(Source records)
____

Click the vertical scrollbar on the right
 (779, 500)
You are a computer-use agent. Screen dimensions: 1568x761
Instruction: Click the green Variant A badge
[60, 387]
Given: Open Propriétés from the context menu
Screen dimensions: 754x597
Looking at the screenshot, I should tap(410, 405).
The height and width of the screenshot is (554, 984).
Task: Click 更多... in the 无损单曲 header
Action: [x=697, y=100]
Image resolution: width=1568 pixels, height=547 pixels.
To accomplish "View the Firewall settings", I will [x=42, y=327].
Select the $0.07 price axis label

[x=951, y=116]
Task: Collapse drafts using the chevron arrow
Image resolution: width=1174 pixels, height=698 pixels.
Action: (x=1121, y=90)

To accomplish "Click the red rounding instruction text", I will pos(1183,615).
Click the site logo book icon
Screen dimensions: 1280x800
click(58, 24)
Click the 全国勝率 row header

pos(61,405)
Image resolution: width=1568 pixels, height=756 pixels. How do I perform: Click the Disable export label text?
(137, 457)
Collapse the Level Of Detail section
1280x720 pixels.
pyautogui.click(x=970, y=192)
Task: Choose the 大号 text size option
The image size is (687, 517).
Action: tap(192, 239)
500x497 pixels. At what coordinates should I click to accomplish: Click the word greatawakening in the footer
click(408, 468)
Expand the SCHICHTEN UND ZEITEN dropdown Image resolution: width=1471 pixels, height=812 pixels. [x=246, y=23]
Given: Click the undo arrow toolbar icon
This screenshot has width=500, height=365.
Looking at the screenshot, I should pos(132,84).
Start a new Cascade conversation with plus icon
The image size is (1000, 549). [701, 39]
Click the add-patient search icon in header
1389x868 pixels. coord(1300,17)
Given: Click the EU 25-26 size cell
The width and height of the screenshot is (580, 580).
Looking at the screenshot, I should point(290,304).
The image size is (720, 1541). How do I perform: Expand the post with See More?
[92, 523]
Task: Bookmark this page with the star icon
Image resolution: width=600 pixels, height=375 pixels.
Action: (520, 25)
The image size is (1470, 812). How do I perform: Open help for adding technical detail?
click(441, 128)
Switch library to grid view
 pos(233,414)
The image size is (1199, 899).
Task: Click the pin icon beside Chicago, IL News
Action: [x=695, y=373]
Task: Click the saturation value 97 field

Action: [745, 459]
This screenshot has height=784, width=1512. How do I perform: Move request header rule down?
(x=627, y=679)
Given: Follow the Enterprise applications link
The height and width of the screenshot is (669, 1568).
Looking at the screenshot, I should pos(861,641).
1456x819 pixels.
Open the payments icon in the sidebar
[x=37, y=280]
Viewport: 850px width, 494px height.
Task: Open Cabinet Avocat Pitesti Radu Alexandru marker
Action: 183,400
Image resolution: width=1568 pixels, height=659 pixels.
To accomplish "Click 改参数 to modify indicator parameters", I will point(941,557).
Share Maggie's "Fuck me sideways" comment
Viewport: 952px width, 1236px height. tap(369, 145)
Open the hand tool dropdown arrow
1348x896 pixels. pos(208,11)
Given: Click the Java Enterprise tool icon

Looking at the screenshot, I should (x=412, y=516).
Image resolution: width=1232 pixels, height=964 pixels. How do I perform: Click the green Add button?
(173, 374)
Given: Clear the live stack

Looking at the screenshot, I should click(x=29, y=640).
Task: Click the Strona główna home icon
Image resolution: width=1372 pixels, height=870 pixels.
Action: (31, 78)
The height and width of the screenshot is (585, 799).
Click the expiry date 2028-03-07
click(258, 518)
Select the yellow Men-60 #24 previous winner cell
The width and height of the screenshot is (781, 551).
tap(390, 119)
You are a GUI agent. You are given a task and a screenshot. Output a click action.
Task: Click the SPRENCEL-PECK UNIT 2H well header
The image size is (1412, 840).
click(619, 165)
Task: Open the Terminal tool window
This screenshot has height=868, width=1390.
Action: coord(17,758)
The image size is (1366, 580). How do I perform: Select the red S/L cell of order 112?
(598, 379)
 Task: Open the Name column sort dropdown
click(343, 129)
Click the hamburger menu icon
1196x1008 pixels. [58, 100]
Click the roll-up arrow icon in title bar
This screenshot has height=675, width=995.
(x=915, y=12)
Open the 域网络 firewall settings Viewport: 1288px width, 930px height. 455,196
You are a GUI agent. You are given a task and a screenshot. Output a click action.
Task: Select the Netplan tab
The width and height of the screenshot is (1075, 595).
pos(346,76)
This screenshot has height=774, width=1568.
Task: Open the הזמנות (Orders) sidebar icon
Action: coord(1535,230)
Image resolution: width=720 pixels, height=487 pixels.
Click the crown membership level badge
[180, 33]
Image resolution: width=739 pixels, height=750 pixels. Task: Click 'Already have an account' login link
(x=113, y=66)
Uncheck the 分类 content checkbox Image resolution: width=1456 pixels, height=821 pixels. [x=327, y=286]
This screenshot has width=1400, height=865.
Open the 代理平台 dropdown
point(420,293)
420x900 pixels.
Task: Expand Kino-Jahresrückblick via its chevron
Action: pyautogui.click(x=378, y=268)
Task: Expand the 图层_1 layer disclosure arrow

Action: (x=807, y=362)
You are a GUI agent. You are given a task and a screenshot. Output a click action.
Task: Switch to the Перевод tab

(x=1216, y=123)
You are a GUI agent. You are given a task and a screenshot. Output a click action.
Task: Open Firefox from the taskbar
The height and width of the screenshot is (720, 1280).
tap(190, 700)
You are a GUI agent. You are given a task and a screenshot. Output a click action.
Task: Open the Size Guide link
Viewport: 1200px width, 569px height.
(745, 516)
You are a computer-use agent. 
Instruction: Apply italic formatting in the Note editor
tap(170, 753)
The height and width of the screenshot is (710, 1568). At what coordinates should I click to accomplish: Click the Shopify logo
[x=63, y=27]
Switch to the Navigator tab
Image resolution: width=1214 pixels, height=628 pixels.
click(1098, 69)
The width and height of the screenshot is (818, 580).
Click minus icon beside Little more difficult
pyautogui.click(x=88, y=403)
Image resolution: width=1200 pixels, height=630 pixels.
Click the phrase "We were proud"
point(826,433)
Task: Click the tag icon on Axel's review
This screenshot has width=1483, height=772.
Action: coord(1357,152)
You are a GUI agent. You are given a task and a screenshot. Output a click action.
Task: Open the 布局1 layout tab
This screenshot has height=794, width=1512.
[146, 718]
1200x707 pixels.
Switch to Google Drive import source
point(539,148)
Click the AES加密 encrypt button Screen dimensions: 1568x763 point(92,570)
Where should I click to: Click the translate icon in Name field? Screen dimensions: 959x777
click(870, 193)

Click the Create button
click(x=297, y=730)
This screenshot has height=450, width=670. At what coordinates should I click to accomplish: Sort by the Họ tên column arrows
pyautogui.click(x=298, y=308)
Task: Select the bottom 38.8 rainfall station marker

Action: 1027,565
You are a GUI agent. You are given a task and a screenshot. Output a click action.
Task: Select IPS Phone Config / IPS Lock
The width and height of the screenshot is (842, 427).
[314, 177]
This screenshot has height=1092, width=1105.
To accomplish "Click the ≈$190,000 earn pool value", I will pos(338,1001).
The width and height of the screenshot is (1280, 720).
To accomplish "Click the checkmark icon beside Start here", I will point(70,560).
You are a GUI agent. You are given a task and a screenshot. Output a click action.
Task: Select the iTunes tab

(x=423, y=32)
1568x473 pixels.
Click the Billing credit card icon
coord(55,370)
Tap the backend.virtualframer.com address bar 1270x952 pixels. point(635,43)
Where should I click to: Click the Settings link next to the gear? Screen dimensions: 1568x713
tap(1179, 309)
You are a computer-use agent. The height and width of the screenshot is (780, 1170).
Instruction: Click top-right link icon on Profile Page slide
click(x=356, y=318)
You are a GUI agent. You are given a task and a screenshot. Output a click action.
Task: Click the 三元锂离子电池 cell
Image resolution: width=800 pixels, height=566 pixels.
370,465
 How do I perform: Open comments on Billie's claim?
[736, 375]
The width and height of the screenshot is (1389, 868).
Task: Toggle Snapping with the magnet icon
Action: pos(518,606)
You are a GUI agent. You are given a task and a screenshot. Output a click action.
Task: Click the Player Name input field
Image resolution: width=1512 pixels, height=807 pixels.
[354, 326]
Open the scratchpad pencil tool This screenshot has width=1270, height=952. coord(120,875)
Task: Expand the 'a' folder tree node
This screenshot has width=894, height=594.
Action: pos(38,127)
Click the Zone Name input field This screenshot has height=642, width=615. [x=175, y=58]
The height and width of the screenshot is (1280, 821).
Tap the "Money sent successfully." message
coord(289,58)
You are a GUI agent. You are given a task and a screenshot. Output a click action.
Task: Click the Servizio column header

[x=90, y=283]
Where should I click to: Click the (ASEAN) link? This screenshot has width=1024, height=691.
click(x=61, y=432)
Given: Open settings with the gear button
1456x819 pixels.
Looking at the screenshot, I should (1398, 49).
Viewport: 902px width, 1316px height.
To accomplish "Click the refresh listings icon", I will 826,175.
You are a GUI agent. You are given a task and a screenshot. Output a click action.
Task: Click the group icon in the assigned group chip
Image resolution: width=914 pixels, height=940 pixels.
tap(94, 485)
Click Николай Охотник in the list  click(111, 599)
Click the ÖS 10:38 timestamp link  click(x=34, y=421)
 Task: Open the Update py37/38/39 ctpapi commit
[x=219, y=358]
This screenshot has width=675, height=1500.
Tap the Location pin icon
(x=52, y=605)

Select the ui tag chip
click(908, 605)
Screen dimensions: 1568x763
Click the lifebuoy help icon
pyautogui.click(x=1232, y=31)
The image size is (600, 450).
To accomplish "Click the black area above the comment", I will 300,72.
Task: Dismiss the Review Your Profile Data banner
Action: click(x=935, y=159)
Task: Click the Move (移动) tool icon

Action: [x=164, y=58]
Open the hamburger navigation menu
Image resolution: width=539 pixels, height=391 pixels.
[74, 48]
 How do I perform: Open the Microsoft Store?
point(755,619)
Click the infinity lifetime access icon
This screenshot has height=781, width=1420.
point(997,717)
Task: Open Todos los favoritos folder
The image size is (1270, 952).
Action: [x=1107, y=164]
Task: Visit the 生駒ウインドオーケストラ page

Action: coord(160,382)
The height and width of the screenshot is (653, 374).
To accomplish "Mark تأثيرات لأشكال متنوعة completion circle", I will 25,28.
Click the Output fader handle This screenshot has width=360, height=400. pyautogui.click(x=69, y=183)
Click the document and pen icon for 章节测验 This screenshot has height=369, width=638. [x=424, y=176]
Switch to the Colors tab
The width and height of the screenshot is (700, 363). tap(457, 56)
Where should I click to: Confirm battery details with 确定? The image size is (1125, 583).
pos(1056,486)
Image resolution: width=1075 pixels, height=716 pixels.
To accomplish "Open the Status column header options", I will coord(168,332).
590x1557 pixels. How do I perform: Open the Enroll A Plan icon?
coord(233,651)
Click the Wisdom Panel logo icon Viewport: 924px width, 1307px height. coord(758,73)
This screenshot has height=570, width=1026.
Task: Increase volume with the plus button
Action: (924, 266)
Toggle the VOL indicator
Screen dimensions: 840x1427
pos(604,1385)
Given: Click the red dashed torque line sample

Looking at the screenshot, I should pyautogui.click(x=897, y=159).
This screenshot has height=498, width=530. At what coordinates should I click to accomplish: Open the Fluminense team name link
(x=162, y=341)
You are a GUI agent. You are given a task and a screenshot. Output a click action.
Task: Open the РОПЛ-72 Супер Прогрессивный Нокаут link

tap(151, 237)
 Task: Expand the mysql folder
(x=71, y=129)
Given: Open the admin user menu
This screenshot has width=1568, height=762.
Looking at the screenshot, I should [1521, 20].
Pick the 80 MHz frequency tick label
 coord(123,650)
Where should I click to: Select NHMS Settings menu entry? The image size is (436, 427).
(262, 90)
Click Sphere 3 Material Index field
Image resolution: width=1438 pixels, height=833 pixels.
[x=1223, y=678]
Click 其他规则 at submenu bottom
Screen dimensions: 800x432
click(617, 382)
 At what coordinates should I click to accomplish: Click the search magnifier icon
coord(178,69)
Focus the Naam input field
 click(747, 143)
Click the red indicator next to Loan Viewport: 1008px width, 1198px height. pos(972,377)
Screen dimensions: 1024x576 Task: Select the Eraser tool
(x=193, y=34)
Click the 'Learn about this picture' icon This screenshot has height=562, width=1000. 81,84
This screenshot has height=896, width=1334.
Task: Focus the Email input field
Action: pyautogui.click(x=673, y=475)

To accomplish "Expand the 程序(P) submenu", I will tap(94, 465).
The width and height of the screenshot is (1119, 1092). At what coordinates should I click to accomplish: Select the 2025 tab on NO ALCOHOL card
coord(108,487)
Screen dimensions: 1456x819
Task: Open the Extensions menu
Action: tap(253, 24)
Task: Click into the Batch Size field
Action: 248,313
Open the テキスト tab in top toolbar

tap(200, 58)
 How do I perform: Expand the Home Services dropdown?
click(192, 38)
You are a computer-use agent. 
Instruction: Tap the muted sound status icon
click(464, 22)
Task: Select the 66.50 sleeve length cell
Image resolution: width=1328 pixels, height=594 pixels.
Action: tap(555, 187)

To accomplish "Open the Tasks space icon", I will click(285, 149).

____

**Short task:**
Rewrite the records from the line containing "Task: Visit the 生駒ウインドオーケストラ page" through the line containing "Click the document", including the requests, and reproduce only that stretch. Multiply every coordinate in the answers by 2.25 and round each result to a whole number, with halves going up.

**Completed exercise:**
Task: Visit the 生駒ウインドオーケストラ page

Action: coord(360,860)
The height and width of the screenshot is (653, 374).
To accomplish "Mark تأثيرات لأشكال متنوعة completion circle", I will 56,63.
Click the Output fader handle This screenshot has width=360, height=400. pyautogui.click(x=155, y=412)
Click the document and pen icon for 章节测验 This screenshot has height=369, width=638. [x=954, y=396]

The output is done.